L'échelle du projet donne le vertige. Mark Zuckerberg a annoncé que Meta prévoyait de construire une capacité de calcul de « plusieurs dizaines de gigawatts » au cours de cette décennie. Mais la vision à long terme est encore plus spectaculaire, avec un objectif de « centaines de gigawatts ou plus » à terme.

Cette quête de puissance place Meta face à un défi énergétique colossal, l'obligeant à sécuriser des sources d'énergie stables et massives, comme en témoignent ses récents accords pour l'achat d'énergie nucléaire.
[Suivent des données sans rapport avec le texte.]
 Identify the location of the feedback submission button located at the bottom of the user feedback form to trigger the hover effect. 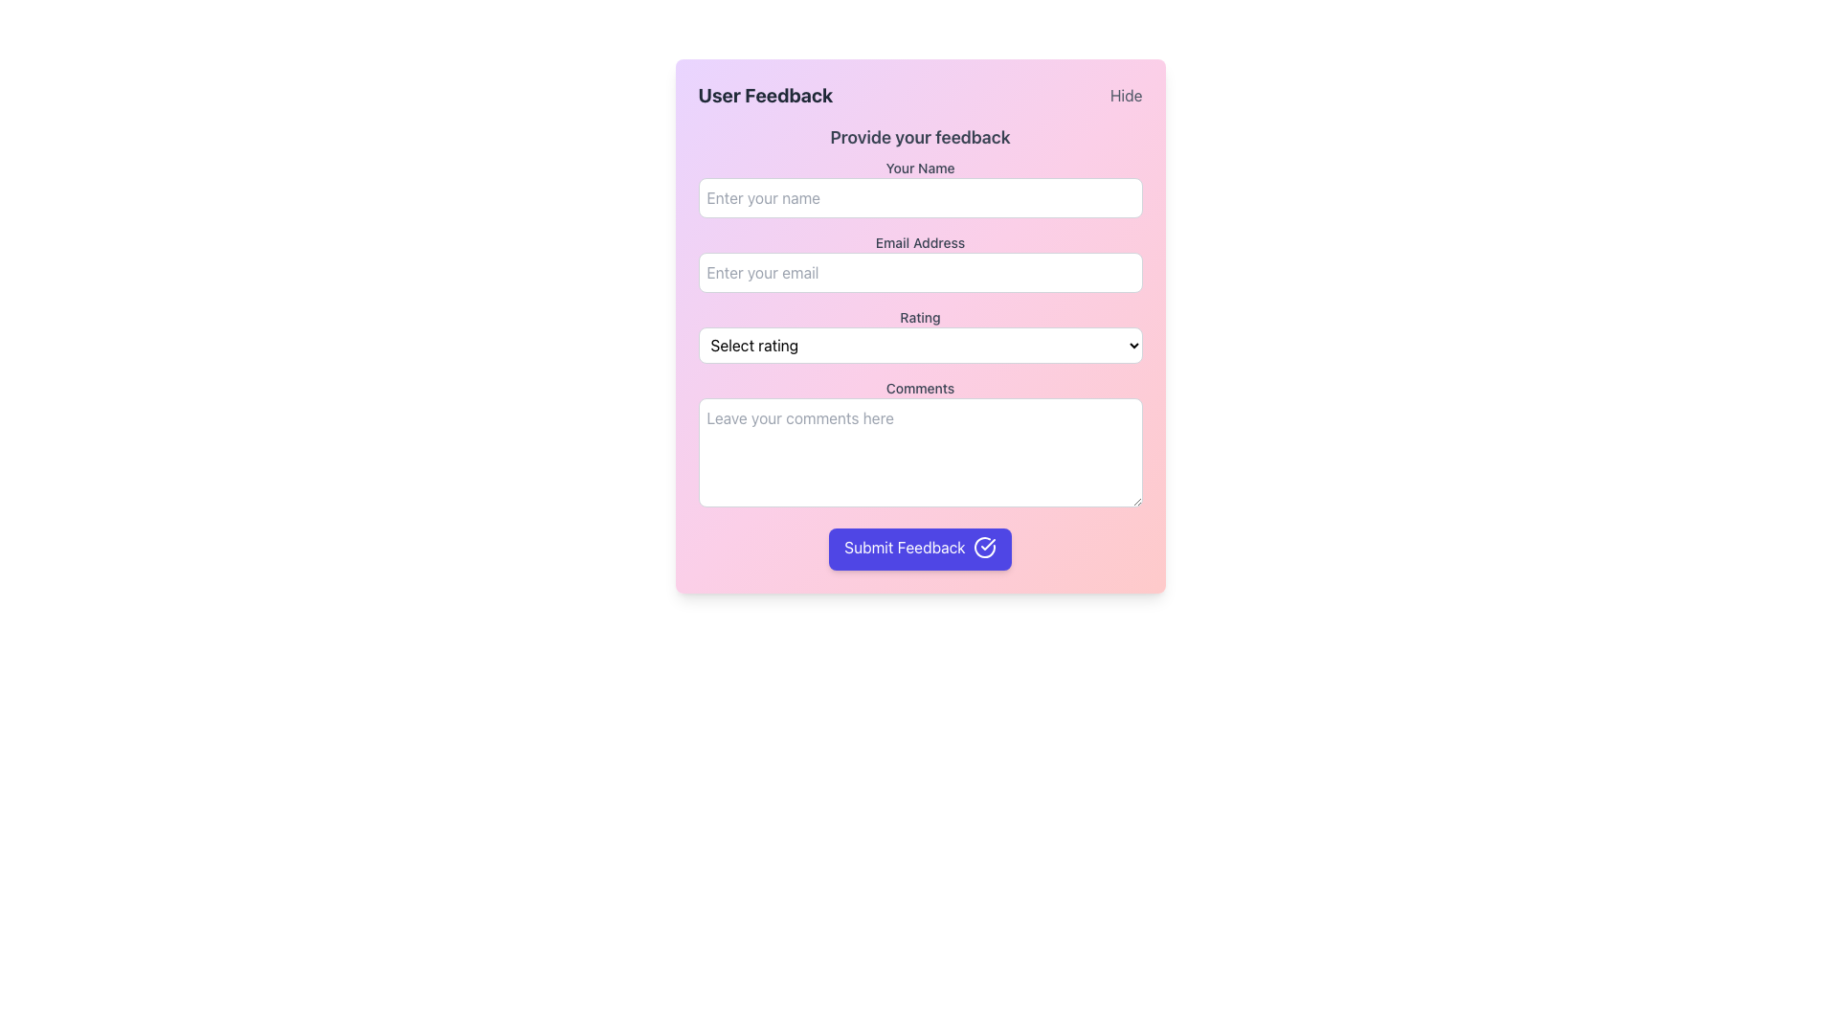
(920, 550).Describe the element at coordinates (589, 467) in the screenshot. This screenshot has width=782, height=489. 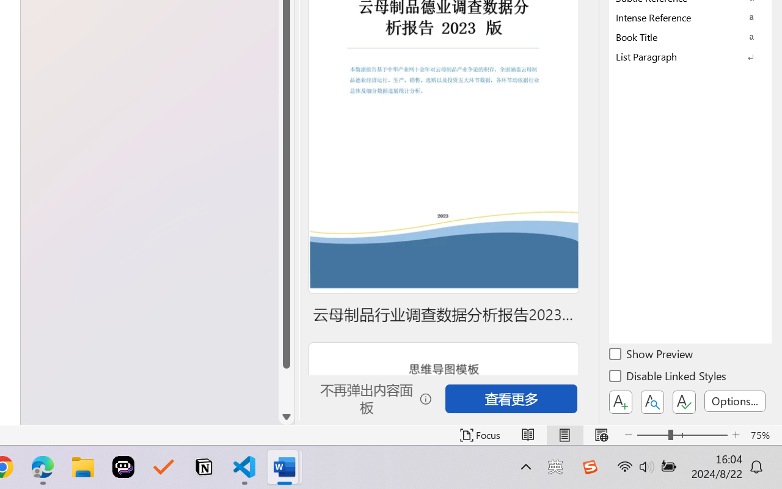
I see `'Class: Image'` at that location.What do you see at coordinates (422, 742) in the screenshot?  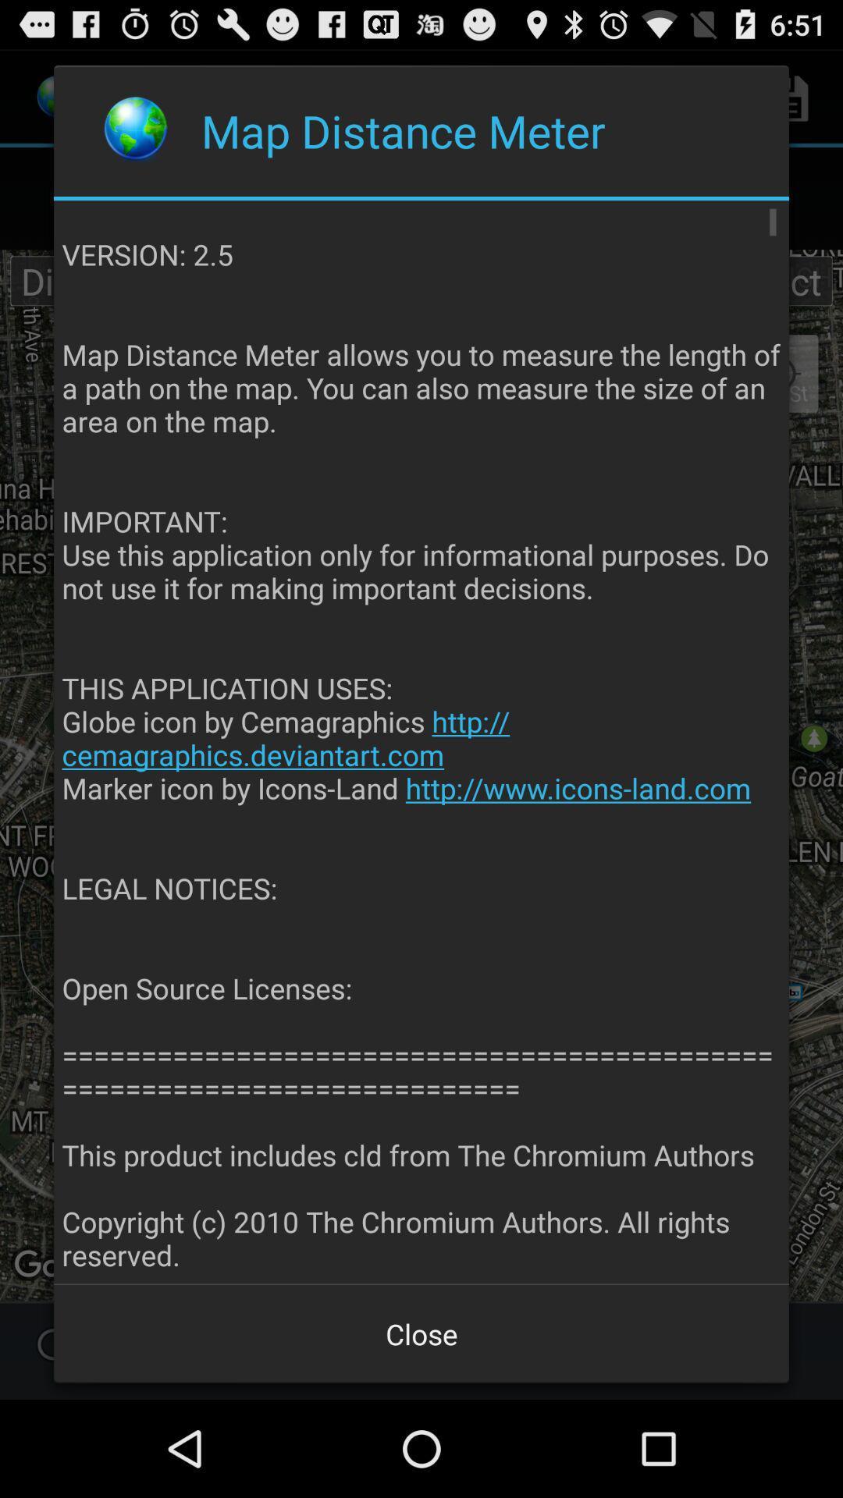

Une nouvelle structure pour piloter la stratégie

Pour orchestrer cet effort monumental, Meta Compute sera co-dirigé par deux figures clés. Santosh Janardhan, déjà responsable de l'infrastructure mondiale de Meta, assurera la continuité des opérations techniques et des centres de données.

Il sera épaulé par Daniel Gross, ancien PDG de Safe Superintelligence, qui prendra la tête d'un nouveau groupe dédié à la planification stratégique des capacités et aux partenariats industriels.

Cette équipe travaillera en étroite collaboration avec Dina Powell McCormick, récemment nommée présidente et vice-présidente de Meta. Son rôle sera crucial : négocier avec les gouvernements et les fonds souverains pour « construire, déployer, investir et financer » cette infrastructure mondiale.

La création de cette unité dédiée, rapportant directement au PDG, signale une reprise en main personnelle de la stratégie par Zuckerberg.

Entre avantage concurrentiel et défis politiques

En formalisant ses efforts sous la bannière Meta Compute, l'entreprise cherche à transformer sa capacité d'ingénierie et d'investissement en un avantage concurrentiel majeur.

Après l'accueil mitigé de son modèle Llama 4, l'entreprise semble déterminée à ne plus laisser ses rivaux dicter le rythme dans le domaine de l'IA. Cette initiative est une déclaration d'intention claire : maîtriser l'infrastructure, c'est maîtriser l'avenir de l'intelligence artificielle.

Cependant, ce déploiement massif ne se fera pas sans heurts. La construction de centres de données est de plus en plus controversée, les communautés locales s'inquiétant de l'impact sur les ressources en eau et les tarifs de l'électricité.

La nouvelle structure devra donc naviguer habilement les écueils politiques et économiques pour concrétiser une vision qui, pour l'heure, soulève autant d'admiration que de questions sur sa soutenabilité.